With Intel's Firmware Support Package (FSP) and the recent release of a redistributable firmware binary for the Management Engine, it has become possible to share full firmware images for modern x86 platforms and potentially audit the binaries. Yet, reverse engineering, decompilation and disassembly are still not permitted. However, thanks to previous research, we can have a closer look at the binary data and come to a few conclusions.
This talk briefly summarizes the fundamentals of developing custom and open source firmware, followed by a quick guide through the process of analyzing the binaries without actually violating the terms to understand a few bits, and finally poses a statement on the political issues that researchers, repair technicians and software developers are facing.

LinuxBoot

Let Linux do it

Instead of proprietary UEFI firmware or other projects maintained outside a user's control, we can apply the Linux kernel to develop modern firmware based on well-tested drivers. That is the idea behind LinuxBoot.
This talk explains what this means and demonstrates application examples.

Open-Source Firmware

Firmware is found in all computing devices, including PCs, laptops, networking equipment, printers, embedded devices such as IoT and industrial controllers, mobile phones, tablets, and more. The community around open source firmware has grown over the last years, allowing for more exchange in the development and granting freedom to end users. Prominent projects like U-Boot, Tianocore, coreboot and others teach how firmware works and welcome contributions.
This talk provides an overview of the current state, an end user report, and a summary of the first Open Source Firmware Conference.

Software Engineering

A JavaScript GraphQL Stack Built With Apollo

This talk provides a quick introduction to the GraphQL language itself, the pub-sub and request-response RPC architectures behind it, as well as schema exploration and visual documentation through GraphQL Playground.
While enumerating some use cases, the slides suggest a possible integration with existing services and showcase a set of tooling all based on JavaScript, featuring static analysis through linting, both unit and integration tests, as well as a proposal for logging and performance monitoring.
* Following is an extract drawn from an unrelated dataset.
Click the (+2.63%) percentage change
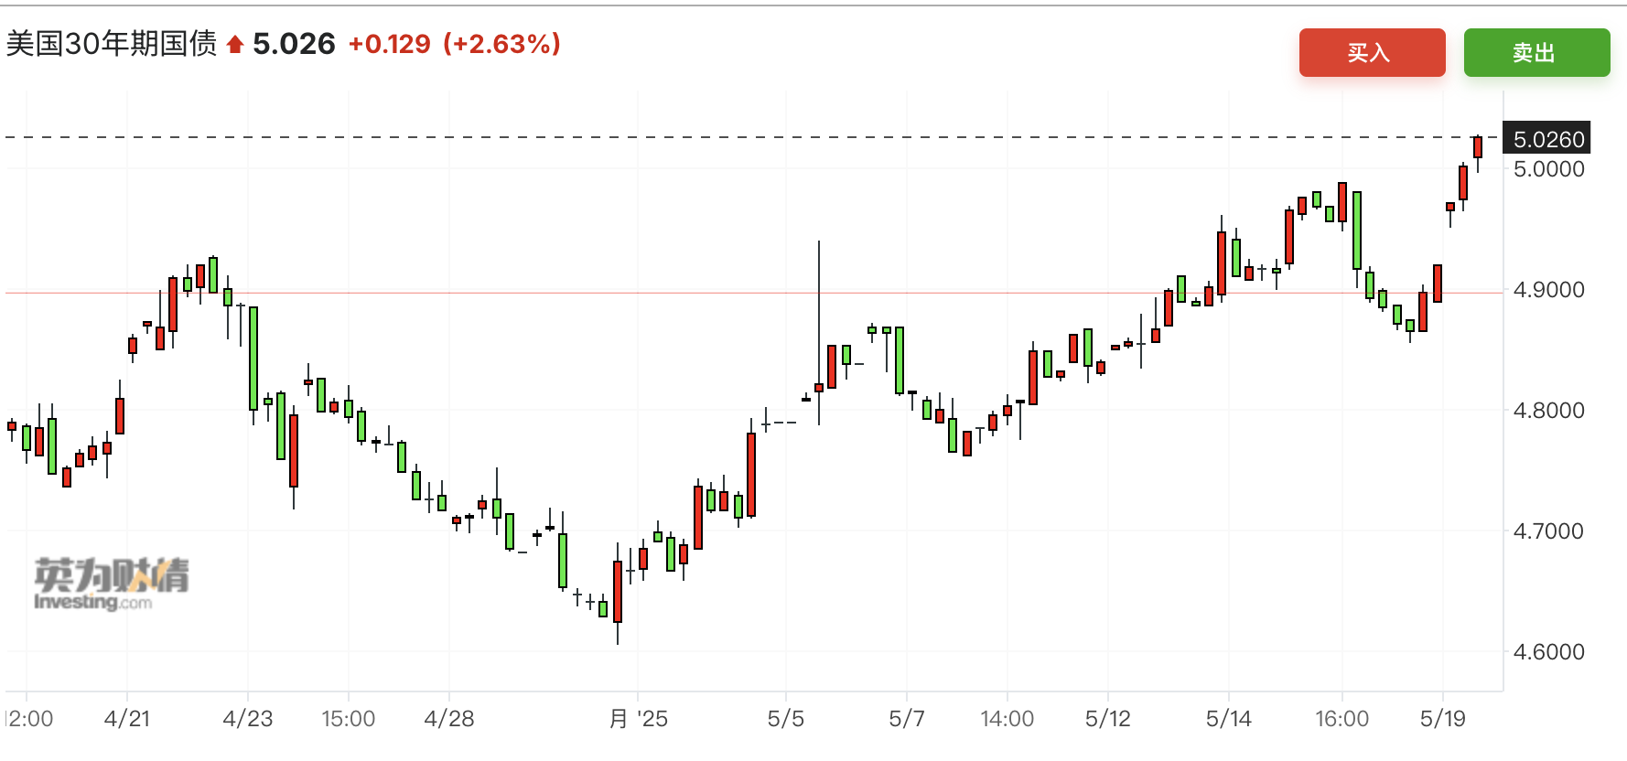Viewport: 1627px width, 761px height. coord(501,44)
Build, Package, Distribute

Damit Services skalieren können, wird heutzutage Infrastruktur automatisiert. Doch das ist nur die halbe Miete. Wie sieht es mit der Verteilung der Software aus? Für UNIX-artige Systeme stehen seit vielen Jahren Paketmanager und Paketquellen (Repositories) bereit. Damit kann Software auf Zielsystemen schnell und einfach installiert werden, beispielsweise auf dem eigenen Rechner, aber auch beim Deployment von Services. Für manche Software sind jedoch keine Pakete vorhanden oder Anpassungen nötig, insbesondere bei eigenen Anwendungen. Deshalb stellen viele Systeme die nötigen Werkzeuge bereit, um Pakete anzupassen oder neu zu generieren.

Fail fast and succeed!

Test-Driven JavaScript Application Development

Over time, besides many libraries, lots of development tools were created for JavaScript.
This talk provides a detailed overview of the different kinds of tests, lists the applicable tools for each of them, and points out a selection for test-driven development (TDD) to allow a structured onboarding.